動労水戸 さらに新組合員が加入 ストライキ打ち前進

週刊『前進』06頁(2404号3面3)(2009/08/24)

動労水戸 さらに新組合員が加入
 ストライキを打ちぬき前進

 JR勝田車両センター(茨城県ひたちなか市)で8月18日、動労水戸にさらに新たな組合員Uさんが加入した。これはすさまじい決起だ。
 新たに加入したUさんは国鉄入社以来、勝田電車区(現勝田車両センター)で働く生粋の労働者、検修のエキスパートだ。常磐線の車両の安全は、彼のような筋の通った労働者に支えられてきた。職場の労働者の信頼が厚いUさんが動労水戸に加入した意味は限りなく大きい。
 最高裁まで争われた運転士不登用問題の不当労働行為(組合差別)事件は昨年12月、動労水戸の完全な勝利で決着がついた。JR会社が動労水戸組合員に運転士職を発令しないことは不当労働行為であることが認定され、最高裁は「会社は対象者13人全員を12年前にさかのぼって運転士に発令し、運転士として就労させること」「乗務したら得られたであろう賃金との差額を支払うこと」を命じたのだ。
 しかし、JR資本はこの間の組合との団体交渉の中で、不当労働行為をやったことは認めない、謝罪はしない、まともに運転士にさせない、金は払わない、という裁判の決定にも従わない対応をしてきた。この組合破壊に対して、ものすごい怒りが渦巻いている。
 この攻撃は、ひとり動労水戸組合員に対してかけられているものではなく、職場で働く全労働者にかけられているものだ。
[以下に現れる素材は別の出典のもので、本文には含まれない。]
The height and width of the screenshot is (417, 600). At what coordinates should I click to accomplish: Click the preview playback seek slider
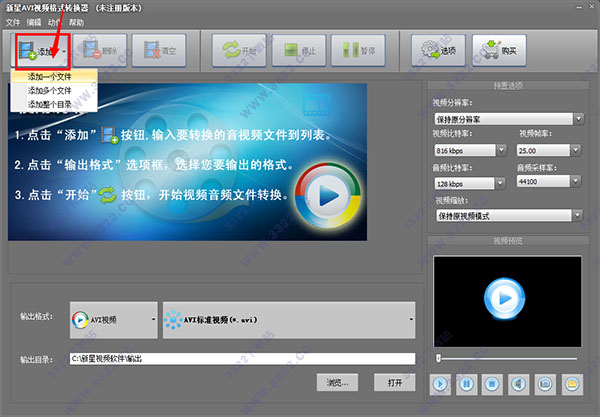pyautogui.click(x=510, y=357)
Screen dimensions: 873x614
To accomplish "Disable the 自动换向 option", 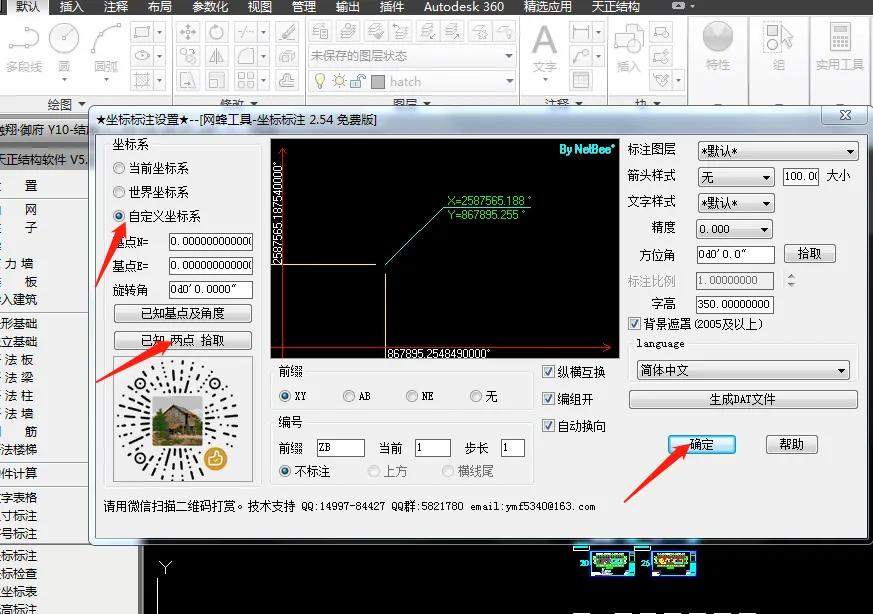I will point(548,425).
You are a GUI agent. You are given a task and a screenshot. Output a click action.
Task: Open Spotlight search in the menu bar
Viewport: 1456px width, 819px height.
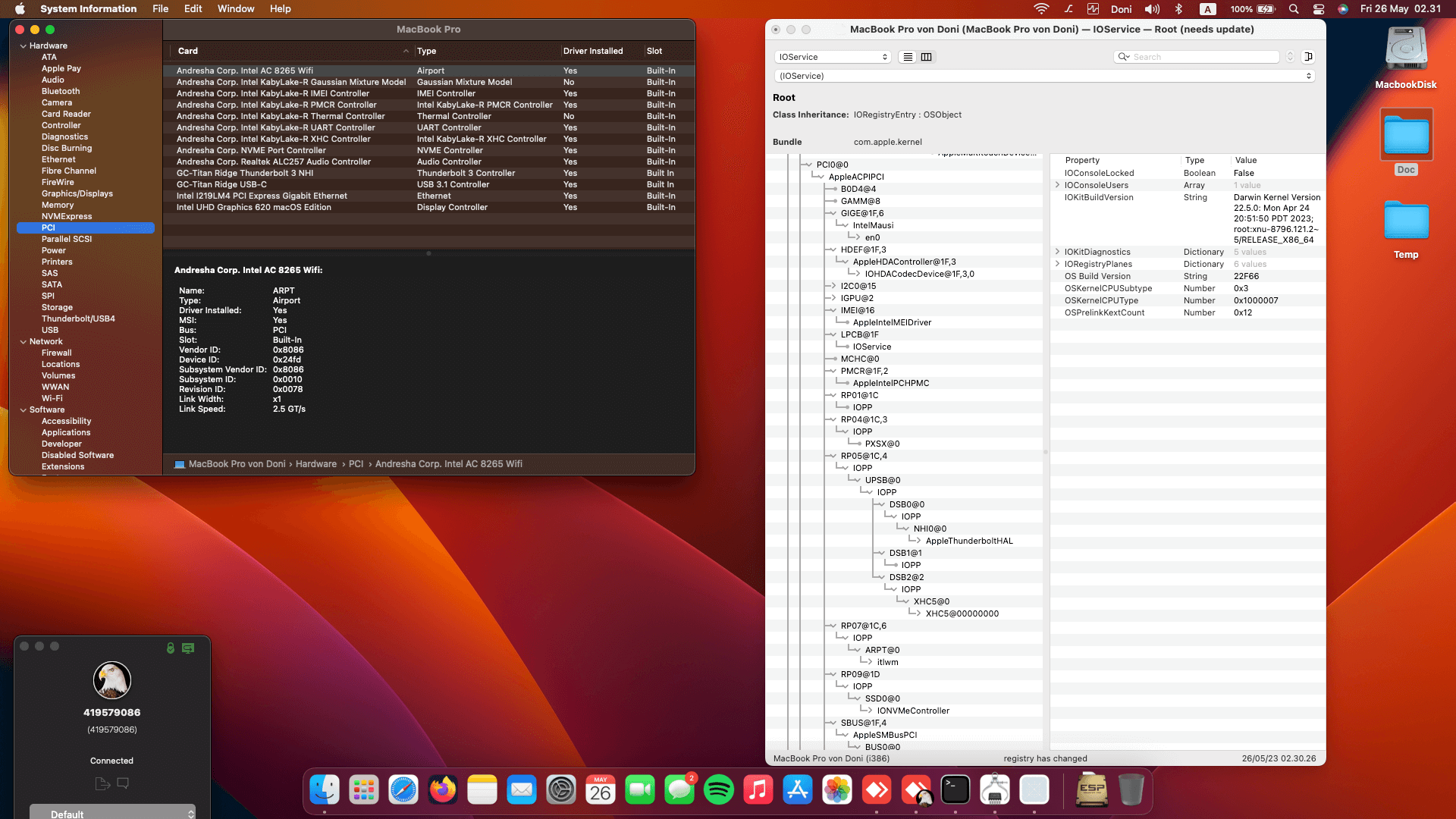1293,9
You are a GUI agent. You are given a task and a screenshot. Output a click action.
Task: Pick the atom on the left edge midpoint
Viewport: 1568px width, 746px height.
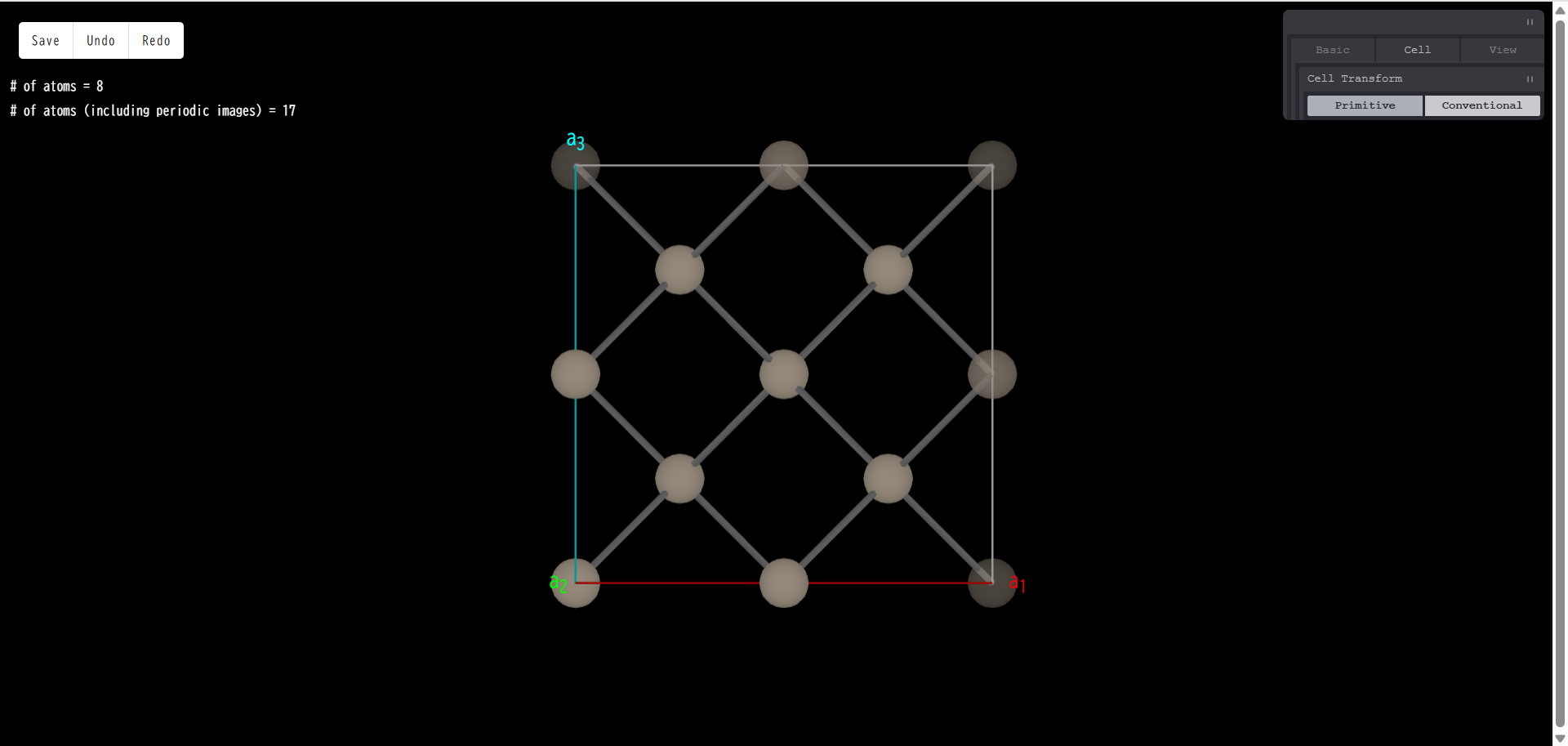coord(575,374)
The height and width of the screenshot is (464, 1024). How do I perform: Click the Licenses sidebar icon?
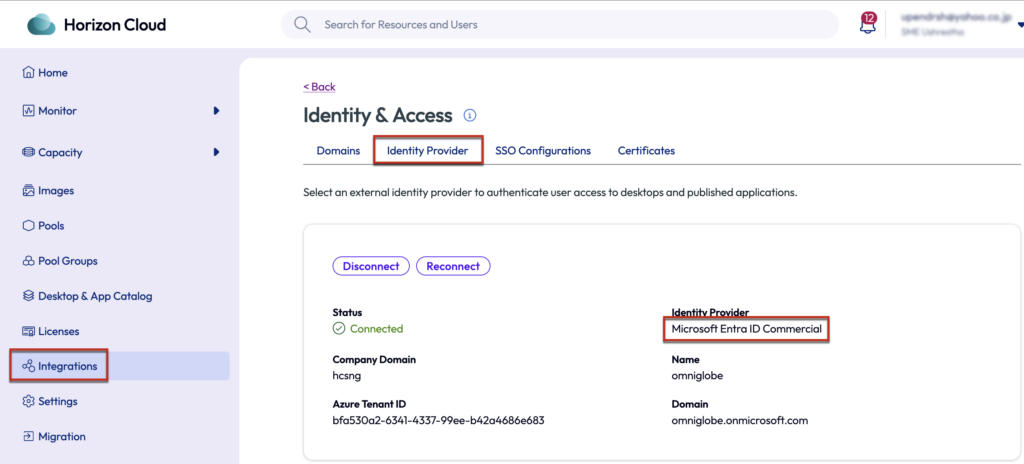(28, 331)
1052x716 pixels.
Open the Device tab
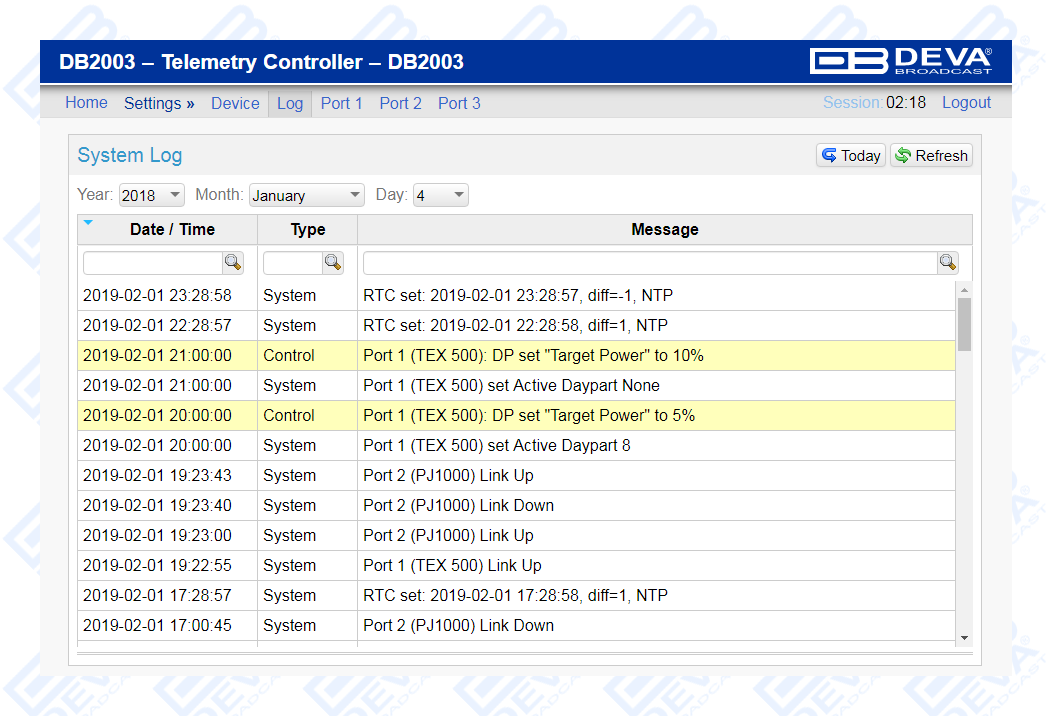235,103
労働者を人とは思わないやり方、安全など二の次、三の次にするやり方なのだ。怒りは職場全体に充満している。
 組合員のほとんどが直営売店やベンディングに隔離されてきた動労水戸は、22年間一貫して分割・民営化絶対反対を貫き、今年4月にほぼ全組合員が現場復帰をかちとった。「動労水戸のように団結すれば勝てる」という確信が多くの労働者のものとなろうとしている。動労水戸が職場の主流派となり、闘う団結が拡大していくことにJR資本は心底恐怖している。一見、居丈高な当局の対応は危機の現れだ。
 動労水戸は職場生産点からの闘いに立ち上がった。この7月攻防の渦中、不当配転のその日にNさんが動労水戸に加入した。Nさんは、労働者をモノのように扱う資本に対してけっして屈しない誇り高き労働者の姿を示した。さらに動労水戸は、7月23日のストライキ決起で組合員への不当配転を阻止し、26日の茨城県労働者総決起集会で団結を打ち固め、JR資本と真っ向から激しく闘いぬいてきた。
 そして、この7・23ストライキの衝撃の力で、Uさんが新たに動労水戸に加入したのだ。
 新組合員2人を迎え、動労水戸は乾坤一擲(けんこんいってき)の闘いに立ち上がった。8月21日正午から半日(泊まり勤務者は終了時まで)、当日勤務の組合員全員がストライキを貫徹した(詳報次号)。この闘いは動労千葉幕張車両センターでの闘いと固くつながっている。韓国・サンヨン自動車で77日間の壮絶な攻防に勝利し団結を守りぬいた民主労総の闘いと固く団結している。
 11・1労働者集会へ、動労水戸に続いて、全国の職場で決意を込めた闘いに立ち上がろう。